The commercial concludes with a reference to the armour of God, something which he claims would never even have been contemplated just five years ago. The world is looking not just for meaning; it is looking for God. A strategic shift is taking place in our culture at the a time when we as Christians continue to think that the battle continues to wage against us.

As it happens, the Shack - which was self-published in 2007 - suddenly out of nowhere made the number one slot on the New York Times paperback fiction best seller list in summer 2008 - and stayed there for 70 weeks. All this with a marketing budget of zero. Where did that come from?

Costa also made the point that we have a new Archbishop of Canterbury and a new Pope. Nothing particularly new in that - but this time the world is listening. Did you know that Pope Francis is the most influential Twitter user in the world. More than 14 million people follow the Pope at @Pontifex in nine languages and each tweet made by the Pontiff is on average retweeted nearly 17,000 times. (President Obama comes a poor second)

One of the things I picked up during the church leaders' forum was the ambition for church growth by Archbishop Justin as the need for more ordinands, for more people to offer themselves for ordained ministry in the Church of England. At present I understand it is about 1300 or so each year; Justin thinks we need at least 5000. He is preparing for advance rather than the usual planned retreat. A good general can read the battlefield.

I heard this during an inspiring presentation on St Mellitus, which since it was founded just seven years is now the biggest theological college in the country helping to meet this target of 5000. This is theological training but not as we used to know it. Their full-time church-based ordination training seeks to combine learning on the job in a local church along with classroom work. And it is not residential - no need to uproot and move house for just two years.

Again a sign of the church being prepared to embrace radical change for the sake of the Gospel - just like the massive shifts in working practices forced upon our country by the demands of the last war.

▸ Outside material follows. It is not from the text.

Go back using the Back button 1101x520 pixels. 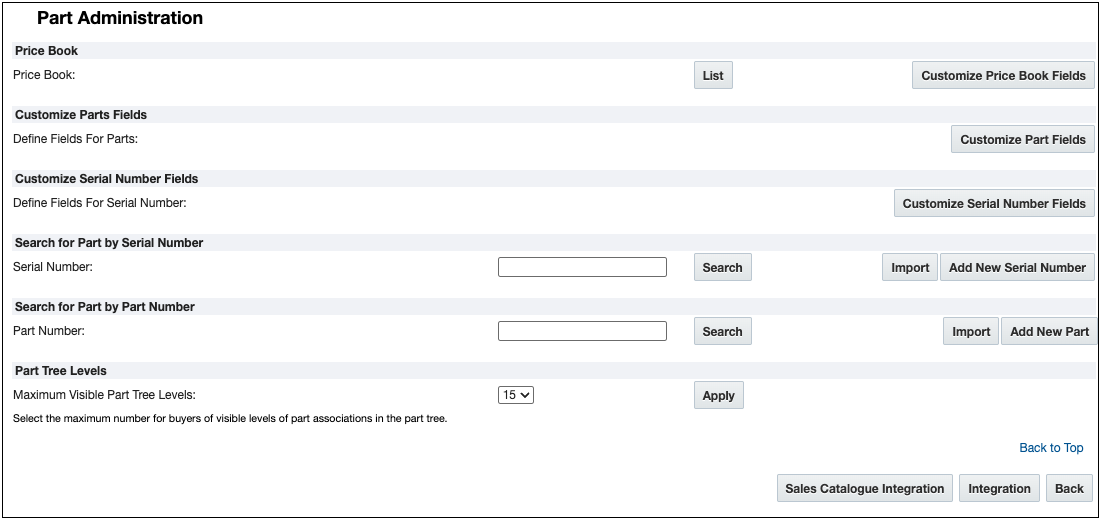(x=1069, y=488)
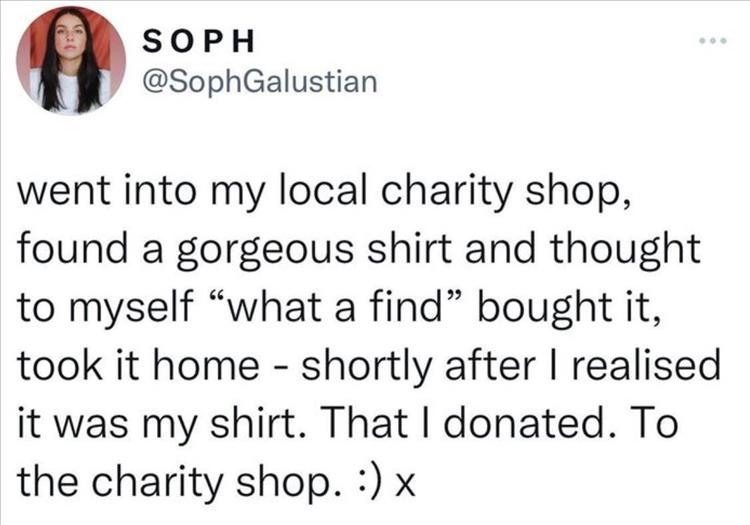750x525 pixels.
Task: Click the @SophGalustian handle
Action: coord(261,79)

The people of Israel had long come to terms being exiled in faraway Babylon - their homeland was 1000 miles and 70 years away. They had resigned themselves to living in a strange land. And they could see no way back. So get on with it. And when Cyrus the Great King of Persia started to extend his empire, this event did not seem particularly relevant to their situation.

But one prophet saw things differently, that's what prophets do.

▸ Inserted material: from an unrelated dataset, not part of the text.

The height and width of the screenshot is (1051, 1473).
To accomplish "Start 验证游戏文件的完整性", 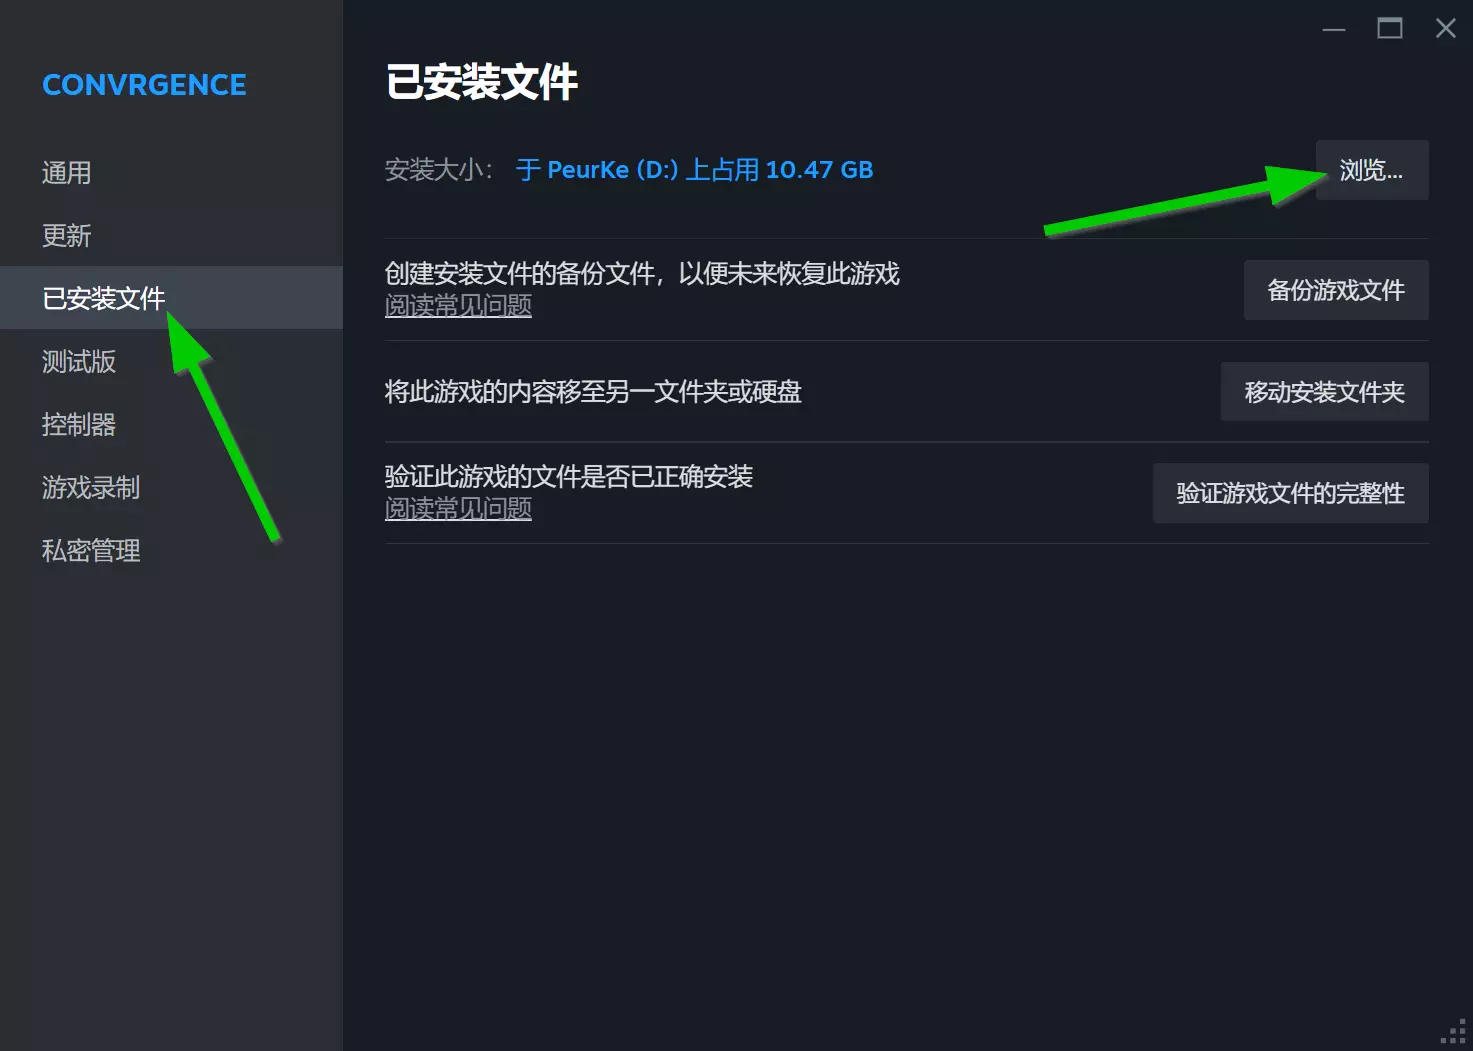I will point(1290,493).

“This is what the Lord says to his anointed, to Cyrus, whose right hand I take hold of to subdue nations before him and to strip kings of their armour, to open doors before him so that gates will not be shut." (Isaiah 45:1)

For amazingly God speaks of this pagan potentate as being summoned to rescue the people of Israel. ‘He is my shepherd and will accomplish all that I please; he will say of Jerusalem, “Let it be rebuilt,” and of the temple, “Let its foundations be laid.”’ (44:28)

What no one realised at the time was that Cyrus was about to completely overwhelm the Babylonian Empire and send the people of Israel back home. What this remarkable prophet was saying to his disheartened people is that the tide had turned - for the simple reason that the Lord is the God of heaven and earth is engaged with this world, his world. They took some persuading.

"I am the Lord, and there is no other. I form the light and create darkness, I bring prosperity and create disaster; I, the Lord, do all these things." (Isaiah 45:7,8)

We serve a God who does things, often taking us by surprise. And I guess no one was more surprised than William Paul Young when the Christmas gift he had written for his six children was published at the behest of his friends to become an international best seller with the result that just seven years later he is about to speak in a very big tent near the Somerset market town of Shepton Mallett. Bring it on, William.